Férias de janeiro. Verão no talo. Casa de praia emprestada de amiga que estava em viagem astral. Ela deixou a chave dentro de um vasinho de flores pra gente pegar, mas nem precisava: a casa era aberta. Aberta mesmo. Tipo bioconstrução com conceito, poesia e janelas de vidro com todas as frestas e abismos expostos. Um suspiro de mata no nosso cangote. Ouvia-se até o silêncio do cipó. Era incrível de linda. A visão do paraíso.
Ficava longe da vila. Longe tipo cinco quilômetros. Ou seja: ou pedalando sob o sol de minha deusa ou dependendo da carona da boa vontade alheia. A vila era massa. Gente do mundo todo. As praias, uma extensão do céu. Mas o principal é que era na vila que as coisas funcionavam até tarde e tal: mercadinho, farmácia e tudo mais. Onde a gente tava não.
Uma das preocupações que derivaram desse fato foi a água. Água pra beber. Ainda bem que a gente tinha um filtro de água em casa. Mas olha, o nosso era de barro.
Bonito, ancestral, vintage-sertanejo e, lentíssimo. Muito lento.
Bonito, ancestral, vintage-sertanejo e, lentíssimo. Muito lento.
A água caía de gota em gota e a gente tomava gole como quem bebe tempestade.
E o filtro, tadinho, meditava enquanto a gente queria era tragar água como se fosse flor. A conta não fechava.
E nessa ânsia de não querer incomodar ninguém não pedimos ajuda. Nem a nossa amiga que morava a uma casa de distancia e já tinha perguntado mais de uma vez "Tão precisando de alguma coisa?" e a gente "Não, que é isso! Não precisa se incomodar!". A gente passando sede e ela ali do lado com aquele filtro acoplado direto na torneira. Água abundante. A vergonha não matava, mas tava começando a desidratar.
Eis que o universo abre caminhos.
Ela nos convidou pra jantar. Um date duplo: nós, ela e o namorado que parecia um personagem secundário de um filme francês. A gente aceitou, óbvio — não só pelo afeto e pela pizza, mas sobremaneira pela missão secreta: encher nossas garrafas d’água.
Levamos as garrafas — duas, grandonas, bem discretas. Uma sua, uma minha. A missão era clara: agir naturalmente. No meio da conversa, fingir sede, caminhar até o filtro, dar aquela enchida displicente, tipo "ai, vou só molhar a boca rapidinho", e plim: abastecidos. Agentes do improviso. Espiãs do desespero hídrico.

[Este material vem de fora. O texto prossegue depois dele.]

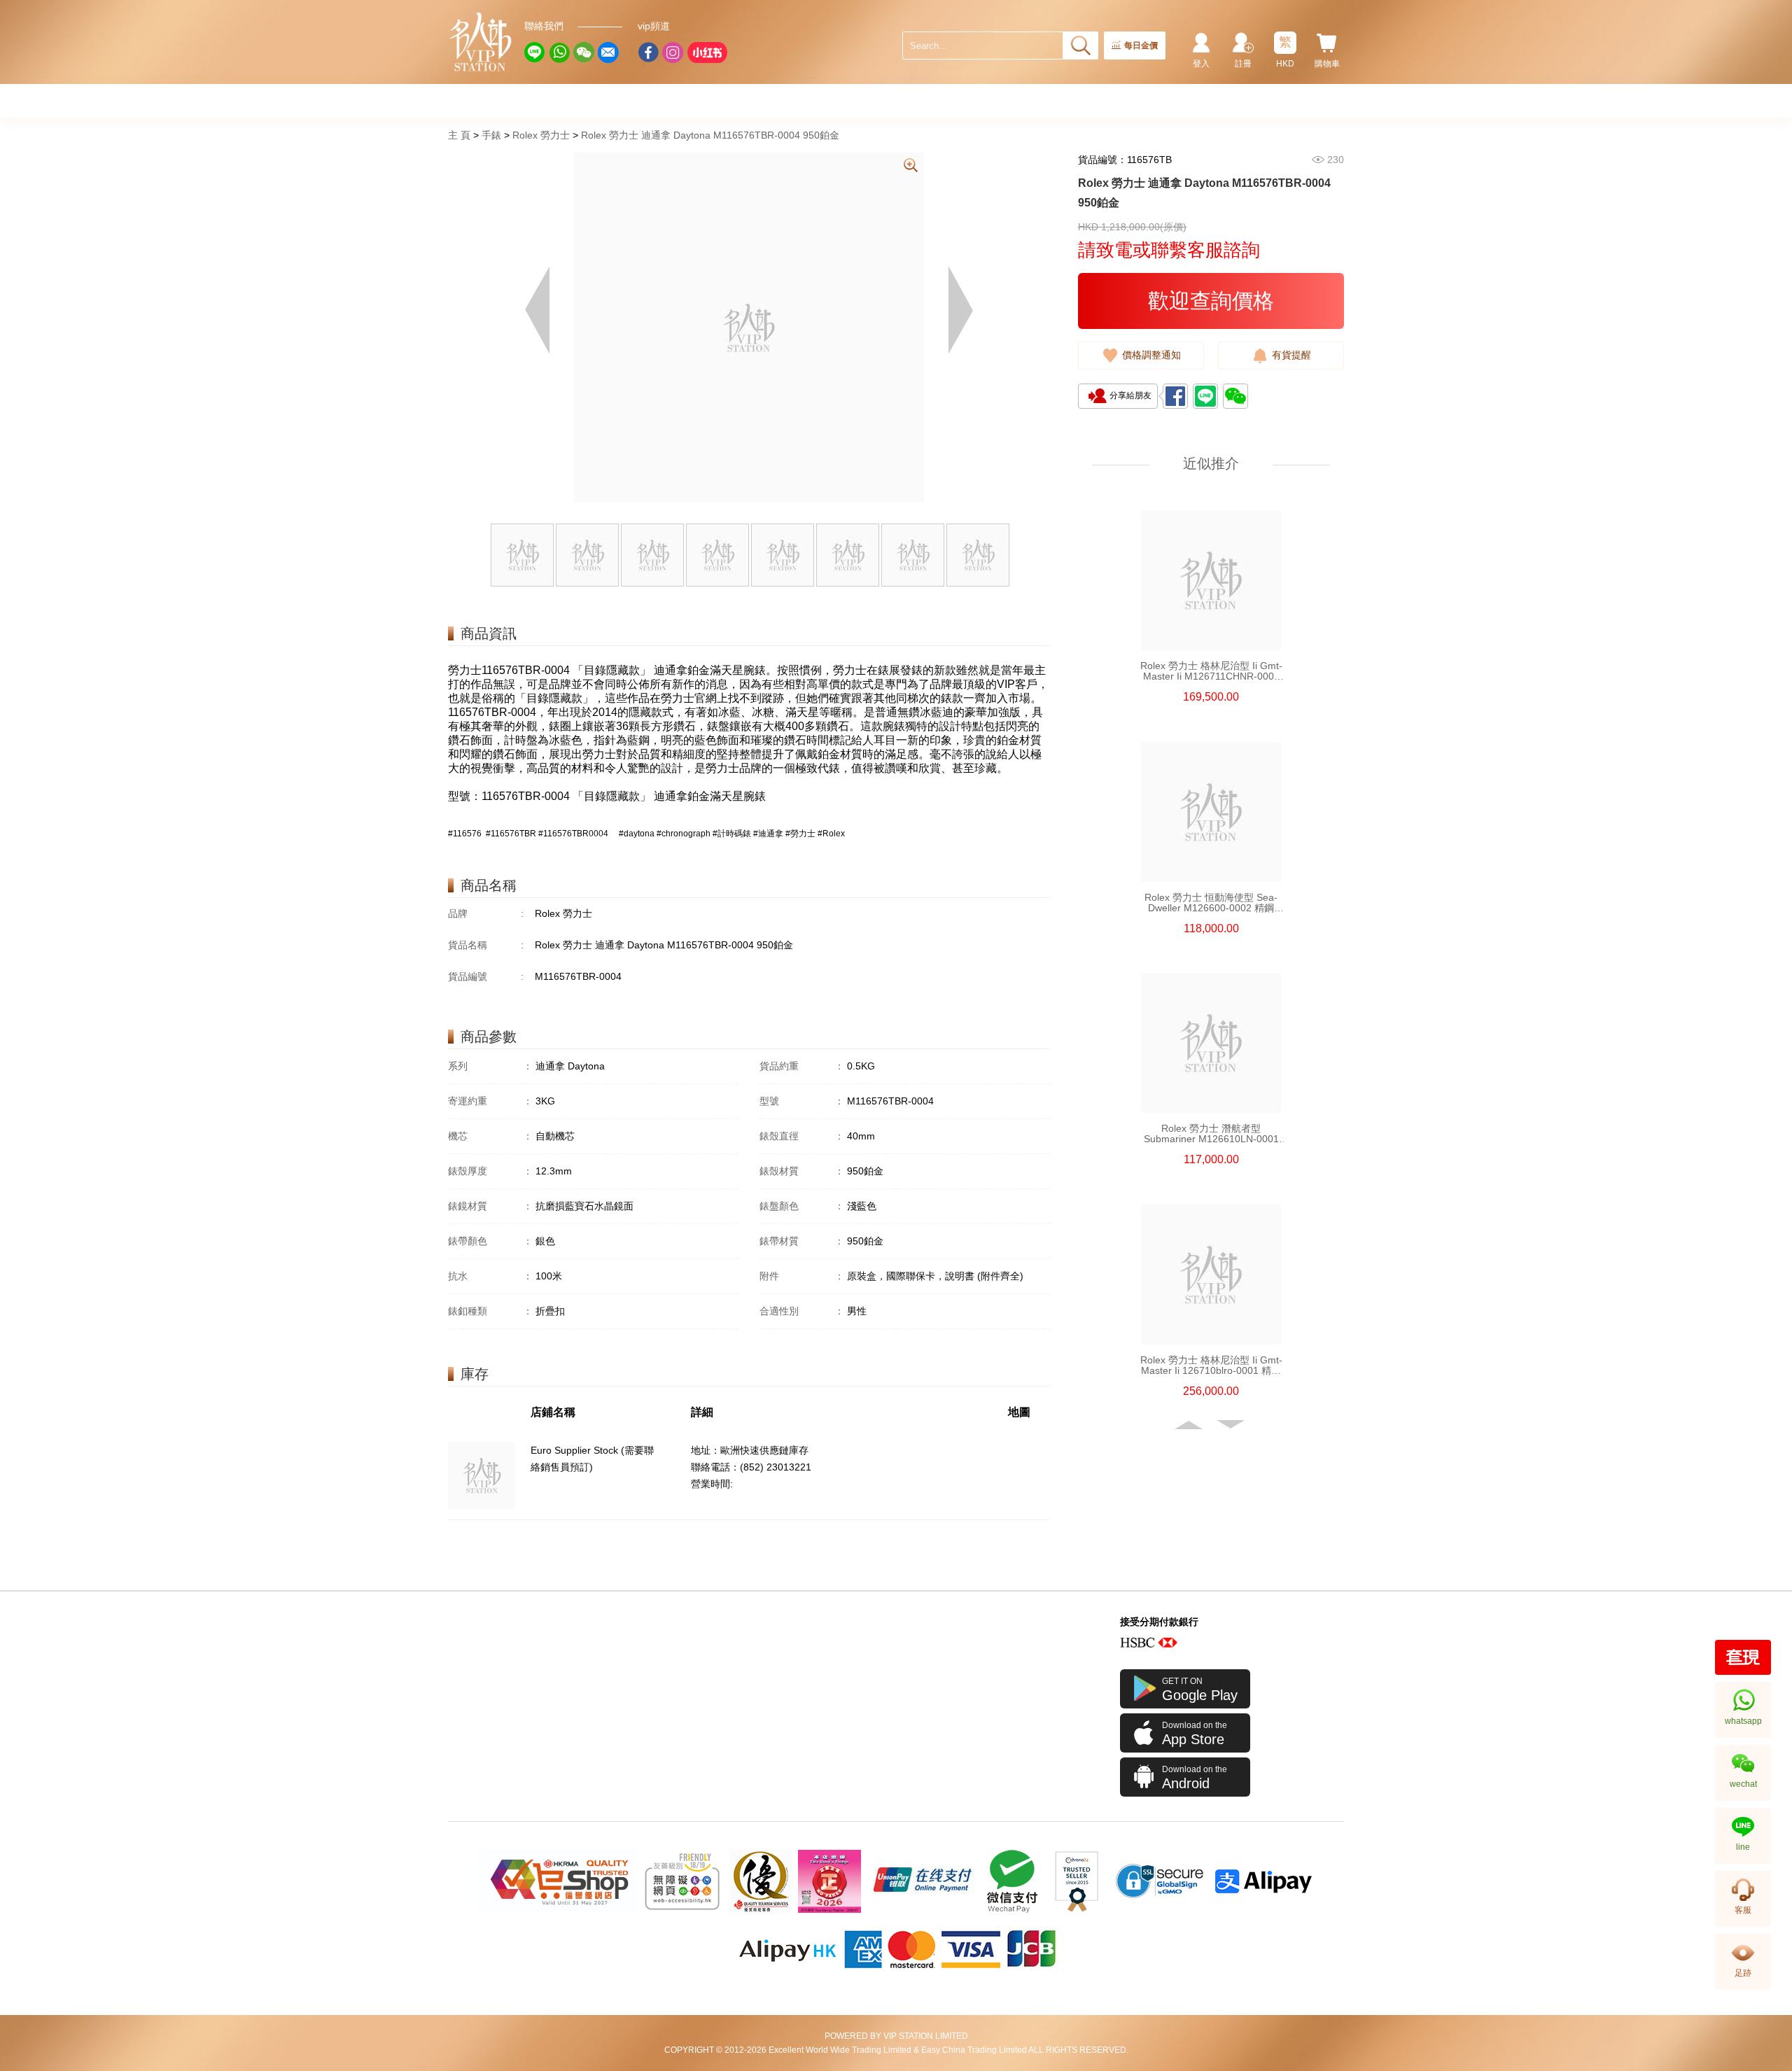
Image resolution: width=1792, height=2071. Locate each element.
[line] (534, 52)
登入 (1201, 64)
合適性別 (802, 1311)
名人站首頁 (481, 41)
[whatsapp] (559, 52)
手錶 (491, 135)
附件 (802, 1276)
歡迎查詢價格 (1211, 300)
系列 (490, 1066)
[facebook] (648, 52)
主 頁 (459, 135)
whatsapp (1743, 1721)
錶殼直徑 (802, 1136)
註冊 (1243, 64)
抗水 (490, 1276)
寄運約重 (490, 1101)
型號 (802, 1101)
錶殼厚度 (490, 1171)
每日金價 (1141, 45)
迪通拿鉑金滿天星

O jantar foi ótimo. Pizza artesanal, massa de não sei o quê, molho que lembrava infância. Conversa massa, rimos até do vento. Chapadas, a gente ria de qualquer coisa — principalmente do namorado dela, que falava como se tivesse vindo de outro plano dimensional. Era cada frase enigmática, uma obra de arte involuntária.
Mas eis que…
A gente sequelou de encher as garrafas.
Passou o tempo, passou a pizza, passou o riso… passou a oportunidade.
Quando a gente percebeu, já tava todo mundo se recolhendo, apagando as velas, dizendo "boa noite" com voz de mantra e nos conduzindo para o adeus.
Aí veio o golpe de ousadia:
A pia da cozinha era bem na janela, o filtro do lado.
Uma janela baixa, virada pra frente da casa, bem ali no nosso caminho de saída.
Você lembra, né?
Num ato de pura insanidade e sede ancestral, estendi o braço pela janela como quem colhe uma fruta proibida no jardim do Éden. Abri o filtro num clique cirúrgico. A água jorrou. Enchi a primeira garrafa. Quase sem respirar. Coração disparado. Você me esperava na rua rindo ansiosamente em silêncio com a mão na boca.
Tava enchendo a segunda, só que aí...
BARULHO.
Um som vindo do quarto. Um rangido. Uma luz acendendo. Uma respiração suspeita.
Fechei o filtro na pressa. E saí correndo o mais silenciosamente possível, parecia cinema mudo misturado com explosões de um filme de ação comercial. Saímos correndo feito crianças que roubaram doce — ou adultas que furtaram água.
A gente ria do grotesco, do absurdo e do mais absoluto banal. Ria como quem ri do fim do mundo. Gritava "vai, vai, vai!", tropeçando no mato. Desesperadas. Libertadas. Hidratadas.
E aí a gente percebeu.
A câmera.
A câmera.
Sim.
A câmera de segurança, meu amigo!
Apontada direto pra janela da cozinha.
Filmando tudo.
Cada segundo.
A missão inteira.
Em Full HD.
O crime perfeito desmoronando sob o olhar frio de uma lente.
Me lembro que... até no paraíso tem sede.
E o que importa é que a gente sobreviveu mais um dia. Obrigado por tanto.